Mr. Kennedy had filed a lawsuit against Utah officials on Dec. 4, 2023, citing an “unconstitutional early filing deadline” that prevented ballot access for independent presidential candidates.
Utah’s Jan. 8 deadline had required independent presidential candidates to collect and verify 1,000 signatures from qualified voters.
Mr. Kennedy argued in the lawsuit that “the current deadline is the earliest deadline ever sought to be imposed on independent presidential candidates in the modern era.”
“No federal court has ever upheld a January deadline [for independent presidential candidates],” he said.
Splitting the Vote
Kansas Libertarian Party Political Director Matt Clark told the Kansas Reflector that the “bill exists because Republicans believe their candidate would have won the gubernatorial race in 2018 and 2022 if it weren’t for an independent candidate running in each of those elections” and splitting their vote, making way for the Democratic candidate to win.Ms. Kelly has won consecutive elections against GOP gubernatorial nominees Kris Kobach and Derek Schmidt.
In 2018, Ms. Kelly gained 48 percent of the vote compared to 42.9 percent for Mr. Kobach, 6.5 percent for independent Greg Orman, 1.9 percent for Libertarian Jeff Caldwell, and 0.6 percent for independent Rick Kloos.

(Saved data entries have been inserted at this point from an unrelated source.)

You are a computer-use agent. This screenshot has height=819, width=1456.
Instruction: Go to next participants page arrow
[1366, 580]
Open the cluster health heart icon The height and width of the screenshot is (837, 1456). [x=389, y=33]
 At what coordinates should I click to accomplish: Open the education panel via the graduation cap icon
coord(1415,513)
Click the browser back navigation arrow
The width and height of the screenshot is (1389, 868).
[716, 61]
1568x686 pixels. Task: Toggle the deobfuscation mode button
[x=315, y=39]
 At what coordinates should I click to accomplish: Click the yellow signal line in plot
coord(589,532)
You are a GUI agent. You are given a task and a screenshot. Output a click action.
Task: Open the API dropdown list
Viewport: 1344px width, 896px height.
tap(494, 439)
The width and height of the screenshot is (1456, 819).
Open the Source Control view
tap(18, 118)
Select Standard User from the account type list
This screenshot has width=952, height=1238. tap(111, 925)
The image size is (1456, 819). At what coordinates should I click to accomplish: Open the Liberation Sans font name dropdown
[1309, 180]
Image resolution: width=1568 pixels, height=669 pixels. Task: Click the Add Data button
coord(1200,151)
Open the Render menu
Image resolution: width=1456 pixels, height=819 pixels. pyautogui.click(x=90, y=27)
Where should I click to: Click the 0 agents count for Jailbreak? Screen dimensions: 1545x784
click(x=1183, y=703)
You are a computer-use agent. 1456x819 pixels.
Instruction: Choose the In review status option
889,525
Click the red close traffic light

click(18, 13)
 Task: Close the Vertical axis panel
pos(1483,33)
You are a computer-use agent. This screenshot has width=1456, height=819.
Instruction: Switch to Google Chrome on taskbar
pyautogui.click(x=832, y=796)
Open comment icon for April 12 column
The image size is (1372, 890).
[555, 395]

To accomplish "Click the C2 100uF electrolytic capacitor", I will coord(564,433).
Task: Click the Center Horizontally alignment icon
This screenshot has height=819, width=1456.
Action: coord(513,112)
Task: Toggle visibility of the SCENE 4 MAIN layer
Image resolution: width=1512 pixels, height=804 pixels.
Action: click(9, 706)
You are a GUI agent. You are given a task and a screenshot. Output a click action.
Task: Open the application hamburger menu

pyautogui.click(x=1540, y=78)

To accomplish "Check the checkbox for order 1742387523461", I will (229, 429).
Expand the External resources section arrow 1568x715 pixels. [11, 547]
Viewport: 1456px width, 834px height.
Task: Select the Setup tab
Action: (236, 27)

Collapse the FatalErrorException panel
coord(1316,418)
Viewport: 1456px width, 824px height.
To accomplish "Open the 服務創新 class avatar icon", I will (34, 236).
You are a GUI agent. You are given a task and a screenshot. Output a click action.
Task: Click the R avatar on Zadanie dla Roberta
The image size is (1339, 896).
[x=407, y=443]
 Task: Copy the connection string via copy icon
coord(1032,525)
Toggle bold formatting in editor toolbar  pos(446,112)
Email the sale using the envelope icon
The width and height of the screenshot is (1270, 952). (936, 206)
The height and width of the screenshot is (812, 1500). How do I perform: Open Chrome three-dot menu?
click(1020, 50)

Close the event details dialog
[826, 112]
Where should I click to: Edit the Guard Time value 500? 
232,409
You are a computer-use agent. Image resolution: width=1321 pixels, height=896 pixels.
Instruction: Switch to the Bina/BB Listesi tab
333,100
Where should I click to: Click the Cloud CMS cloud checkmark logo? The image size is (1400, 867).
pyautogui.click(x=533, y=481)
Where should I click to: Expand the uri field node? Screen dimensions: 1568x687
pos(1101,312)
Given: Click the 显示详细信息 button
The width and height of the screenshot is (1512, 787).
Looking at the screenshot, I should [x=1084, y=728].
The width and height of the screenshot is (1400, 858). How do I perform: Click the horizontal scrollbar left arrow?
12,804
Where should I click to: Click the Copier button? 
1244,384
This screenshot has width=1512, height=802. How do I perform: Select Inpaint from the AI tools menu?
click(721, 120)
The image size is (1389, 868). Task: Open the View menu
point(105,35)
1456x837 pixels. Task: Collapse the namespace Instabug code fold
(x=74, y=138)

Candidates outside of the Democratic and Republican parties combined for 9 percent of the vote.
Ms. Kelly was reelected in 2022 in a four-candidate general election. She defeated Mr. Schmidt, 49.5 percent to 47.3 percent. Independent Dennis Pyle, a conservative state senator, secured 2 percent, while Libertarian Seth Cordell received 1.1 percent.
Kansas state Rep. Les Mason, a Republican, told The Wichita Eagle that the bill’s objective is “to make sure that the independent candidate is serious and credible, not motivated by ego or personal vendetta or just wanting to regale their grandkids someday with tales of how they ran for governor.”
The measure would impact independent presidential candidates, too.
Richard Winger is a ballot access expert and editor of Ballot Access News.
‘Two-Party Duopoly’
Earlier this year, Mr. Kennedy noted that legal challenges from Democrats and Republicans intent on keeping him off the ballot are possible. There are processes to challenge signatures after they’ve been submitted to election offices in multiple states. He also said he expected obstacles to getting on the ballot in many states and that he would have to take legal action.Ballot access laws for independent and third-party candidates are “among the worst forms of voter suppression in America today,” Mr. Kennedy said, noting that state officials should work together to “streamline and standardize ballot access procedures.”
Ballot access restrictions “artificially prop up the two-party duopoly,” he said, noting that a Gallup poll conducted in September 2023 showed that 63 percent of U.S. adults agree that “the Republican and Democratic parties do such a poor job of representing the American people that another choice is needed.”